May 17, 2018   6 mins

Why is it that some countries, such as America, run persistent trade deficits while others, such as China, run persistent trade surpluses? It’s a question we’ve been exploring this week on UnHerd.

But as well as asking ‘why?’ we should also ask ‘how?’. Goods and services have to be paid for, so how do some countries manage to buy more than they sell, year after year, decade after decade? The answer is that enough money to fill the gap flows in from other countries – for instance, in the form of loans or as asset purchases. The inflow of capital ultimately pays for the deficit in trade. The corollary is that a persistent trade surplus is balanced by a net outflow of capital to other countries. It has to be, because if were consumed instead (i.e. used to pay for imports) then, by definition, the surplus would disappear.
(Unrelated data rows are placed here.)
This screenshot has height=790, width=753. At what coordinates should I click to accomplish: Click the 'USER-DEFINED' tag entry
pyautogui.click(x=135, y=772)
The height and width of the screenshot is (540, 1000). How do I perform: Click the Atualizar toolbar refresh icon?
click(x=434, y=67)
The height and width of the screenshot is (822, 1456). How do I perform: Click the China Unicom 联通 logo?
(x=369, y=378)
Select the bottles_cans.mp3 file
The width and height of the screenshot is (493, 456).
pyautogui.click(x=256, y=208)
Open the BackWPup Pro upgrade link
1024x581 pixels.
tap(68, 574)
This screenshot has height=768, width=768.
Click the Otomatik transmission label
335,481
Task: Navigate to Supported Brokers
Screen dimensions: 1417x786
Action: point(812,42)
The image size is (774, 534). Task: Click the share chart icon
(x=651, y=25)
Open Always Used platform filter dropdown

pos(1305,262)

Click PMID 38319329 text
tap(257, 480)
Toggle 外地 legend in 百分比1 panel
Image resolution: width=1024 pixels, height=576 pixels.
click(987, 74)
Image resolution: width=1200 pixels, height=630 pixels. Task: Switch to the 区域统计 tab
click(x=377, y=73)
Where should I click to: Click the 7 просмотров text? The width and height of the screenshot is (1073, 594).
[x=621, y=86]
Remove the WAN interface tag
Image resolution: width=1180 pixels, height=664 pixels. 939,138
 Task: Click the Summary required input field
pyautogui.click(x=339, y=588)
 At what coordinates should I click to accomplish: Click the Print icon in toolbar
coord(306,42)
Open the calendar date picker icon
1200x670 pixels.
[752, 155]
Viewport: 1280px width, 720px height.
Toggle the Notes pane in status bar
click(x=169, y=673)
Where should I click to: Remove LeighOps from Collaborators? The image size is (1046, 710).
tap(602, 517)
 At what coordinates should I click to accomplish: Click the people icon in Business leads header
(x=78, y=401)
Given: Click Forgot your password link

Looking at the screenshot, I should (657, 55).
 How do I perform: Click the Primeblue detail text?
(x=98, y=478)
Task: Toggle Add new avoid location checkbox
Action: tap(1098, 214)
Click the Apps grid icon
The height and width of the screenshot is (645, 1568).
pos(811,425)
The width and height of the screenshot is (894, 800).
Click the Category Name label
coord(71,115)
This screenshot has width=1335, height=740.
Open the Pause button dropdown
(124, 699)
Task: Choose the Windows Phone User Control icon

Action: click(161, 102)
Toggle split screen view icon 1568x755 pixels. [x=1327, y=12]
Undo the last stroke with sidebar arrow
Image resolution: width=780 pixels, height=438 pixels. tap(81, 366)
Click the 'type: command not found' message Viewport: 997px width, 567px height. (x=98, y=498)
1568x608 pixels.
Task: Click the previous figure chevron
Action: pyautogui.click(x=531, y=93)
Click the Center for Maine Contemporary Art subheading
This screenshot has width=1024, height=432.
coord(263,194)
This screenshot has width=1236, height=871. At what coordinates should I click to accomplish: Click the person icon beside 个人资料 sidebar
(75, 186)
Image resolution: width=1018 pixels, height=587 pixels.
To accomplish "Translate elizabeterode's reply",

Cross-border capital flows matter a lot – arguably more than the global trade that they enable (and result from). For a start they influence exchange rates and interest rates, and hence prices, jobs and wages. The sudden withdrawal of capital from a country can crash its property market, its banking system – indeed its entire economy. (From a Chinese point of view, the 1997 Asian Financial Crisis, which brought down the decades-old Suharto regime in Indonesia, is a salutary example.) An influx of capital can also be disruptive, fuelling spending booms, debt bubbles and asset inflation.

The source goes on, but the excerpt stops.